查找一般應用:
- 查找,是從輸入數據找到特定要求的數據
- 經常和排序結合,快速查找
- 在排序的基礎上,二分查找是常見的題型
對於整型:
l=1,r=n;
while(l<r){
int mid = l+(r+1-l)/2;
if(a[mid]<q) l=mid;
else r = mid-1;
}
對於浮點型:
double eps = 1e-5;//精度
while(eps<r-l){
double mid=(l+r)/2;
if(check(mid)) l=mid;
else r= mid;
}
例題解析:
Cable master 2019年北大叉院機試原題D - Cable master
試題內容:
Inhabitants of the Wonderland have decided to hold a regional programming contest. The Judging Committee has volunteered and has promised to organize the most honest contest ever. It was decided to connect computers for the contestants using a “star” topology - i.e. connect them all to a single central hub. To organize a truly honest contest, the Head of the Judging Committee has decreed to place all contestants evenly around the hub on an equal distance from it.
To buy network cables, the Judging Committee has contacted a local network solutions provider with a request to sell for them a specified number of cables with equal lengths. The Judging Committee wants the cables to be as long as possible to sit contestants as far from each other as possible.
The Cable Master of the company was assigned to the task. He knows the length of each cable in the stock up to a centimeter,and he can cut them with a centimeter precision being told the length of the pieces he must cut. However, this time, the length is not known and the Cable Master is completely puzzled.

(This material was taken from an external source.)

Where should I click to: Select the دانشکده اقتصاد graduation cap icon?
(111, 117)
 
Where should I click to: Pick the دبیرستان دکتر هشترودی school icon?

You are to help the Cable Master, by writing a program that will determine the maximal possible length of a cable piece that can be cut from the cables in the stock, to get the specified number of pieces.
input
The first line of the input file contains two integer numb ers N and K, separated by a space. N (1 = N = 10000) is the number of cables in the stock, and K (1 = K = 10000) is the number of requested pieces. The first line is followed by N lines with one number per line, that specify the length of each cable in the stock in meters. All cables are at least 1 meter and at most 100 kilometers in length. All lengths in the input file are written with a centimeter precision, with exactly two digits after a decimal point.
output
Write to the output file the maximal length (in meters) of the pieces that Cable Master may cut from the cables in the stock to get the requested number of pieces. The number must be written with a centimeter precision, with exactly two digits after a decimal point.
If it is not possible to cut the requested number of pieces each one being at least one centimeter long, then the output file must contain the single number “0.00” (without quotes).
Sample Input
4 11
8.02
7.43
4.57
5.39
Sample Output
2.00
題意分析:
有n條不同長度的網線,需要從中裁剪出K段,求K段網線的最大長度。
網線主管能夠從庫存的網線中切出指定數量的網線的最長長度(單位:米)。必須精確到釐米,即保留到小數點後兩位。若無法得到長度至少爲1cm的制定數量的網線,則必須輸出“0.00”(不包含引號)。
解題分析:
題目考點:精度問題
對於精度問題需要知道的點:
//都是表示PI,但是結果卻是不一樣的, 不同的原因在於浮點計算會丟失精度
double a = asin( sqrt( 2.0 ) / 2 ) * 4.0;
double b = acos( -1.0 );
output:a = 3.14159265358979360000;b = 3.14159265358979310000;
a - b = 0.00000000000000044409
現在考慮一種情況,題目要求輸出保留兩位小數。有個case的正確答案的精確值是0.005,按理應該輸出0.01,但你的結果可能是0.005000000001(恭喜),也有可能是0.004999999999(悲劇),如果按照printf(“%.2lf”, a)輸出,那你的遭遇將和括號裏的字相同。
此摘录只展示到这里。